BREAKING! Inner-city Pastors Call for TEA Takeover of Fort Worth ISD, Citing Massive Academic Failure in Inner-City Schools.



BREAKING! Inner-city Pastors Call for TEA Takeover of Fort Worth ISD, Citing Massive Academic Failure in Inner-City Schools.


“When one fish bellies up in the lake, you look at the fish. But when 77 of 138 fish belly up, it’s time to look at the lake,” said Pastor Kyev Tatum, calling attention to what he describes as a systemic failure within the Fort Worth Independent School District (FWISD).




Catch Up Quick: The Texas Education Agency (TEA) released its long-delayed preliminary 2023 accountability ratings last month following a lawsuit by over 120 school districts, including FWISD. The results were grim: 77 out of 138 campuses—more than half the district—received a D or F rating, signaling failure by state standards. The district itself received an overall D rating.




One of the most concerning cases is the Leadership Academy at Forest Oak Middle School, formerly Glencrest Sixth Grade Campus, which has failed to meet state academic standards for five consecutive years—a critical threshold that triggers potential state intervention under TEA guidelines.

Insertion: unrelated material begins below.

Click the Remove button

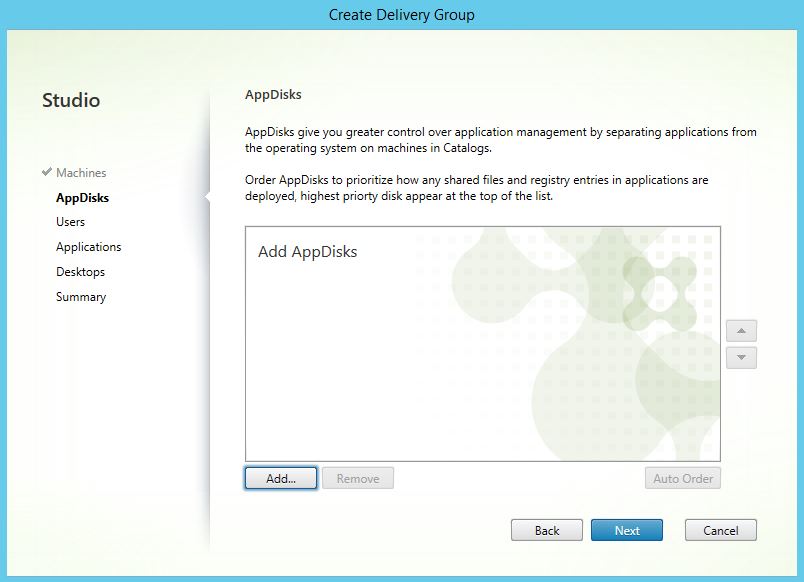click(x=358, y=479)
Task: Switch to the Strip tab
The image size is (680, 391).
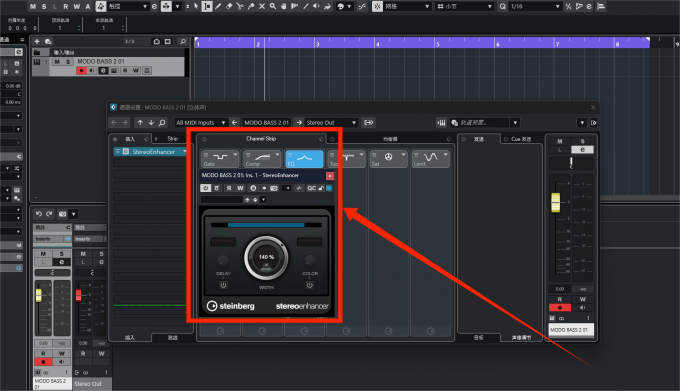Action: pyautogui.click(x=173, y=139)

“It’s unconscionable what is happening to our children within FWISD,” said Pastor Tatum, civil rights leader and president of the Ministers Justice Coalition of Texas. “Parents are literally borrowing other people’s addresses just to escape the district. More than 20,000 students have fled FWISD. If that doesn’t sound the alarm, I don’t know what does. Something is rotten in the cotton.”

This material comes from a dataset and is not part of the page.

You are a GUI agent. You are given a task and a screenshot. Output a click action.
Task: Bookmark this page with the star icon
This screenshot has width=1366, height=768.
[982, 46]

Tatum, a longtime education equity advocate, says the situation in Fort Worth is even more alarming than in Houston ISD, which was taken over by the TEA in 2023.


“We studied Houston ISD and found Fort Worth ISD’s data just as bad, if not worse. Yet the state has remained hands-off. That has to change,” Tatum said.




What a TEA Takeover Would Mean




Under Texas law, when a campus fails accountability standards for five or more years, the TEA may:

Replace the elected school board with a state-appointed board of managers

Reform or replace leadership at failing campuses

Restructure or close chronically underperforming schools


This model was enacted last year in Houston ISD, where TEA cited years of academic underperformance and mismanagement as grounds for its takeover.




How Parents and Pastors Can Benefit. 


Pastor Tatum believes a state intervention in FWISD could provide a long-overdue opportunity to overhaul a broken system—especially in inner-city neighborhoods most affected by school failure.



“This isn’t about politics—it’s about the progress of our babies,” Tatum said. “A state takeover could finally allow Black parents and pastors to help redesign a system that has neglected our children for far too long.”




He outlined a clear vision for reform that includes:

Parent empowerment through local advisory boards and decision-making roles

Pastor and faith leader engagement as educational advocates and moral voices

Academic recovery zones focused on tutoring, mentorship, dropout prevention, and career pathways in faith-based organizations.

Fair and transparent allocation of resources to the most underserved campuses

Trauma-informed and relevant curricula that affirm and uplift children impacted by adverse childhood experiences (ACE).



“We will finally have an opportunity to reform FWISD in a way that puts students first,” Tatum said. “This is a defining moment. Faith leaders, parents, and community advocates must unite—not just to call out failure but to build something better.”


He concluded with a warning and a challenge:


“It’s no longer about isolated failure. It’s systemic. When 77 out of 138 campuses are failing, it’s not the fish—it’s the lake. And the lake must be cleaned, or the whole ecosystem dies with it.”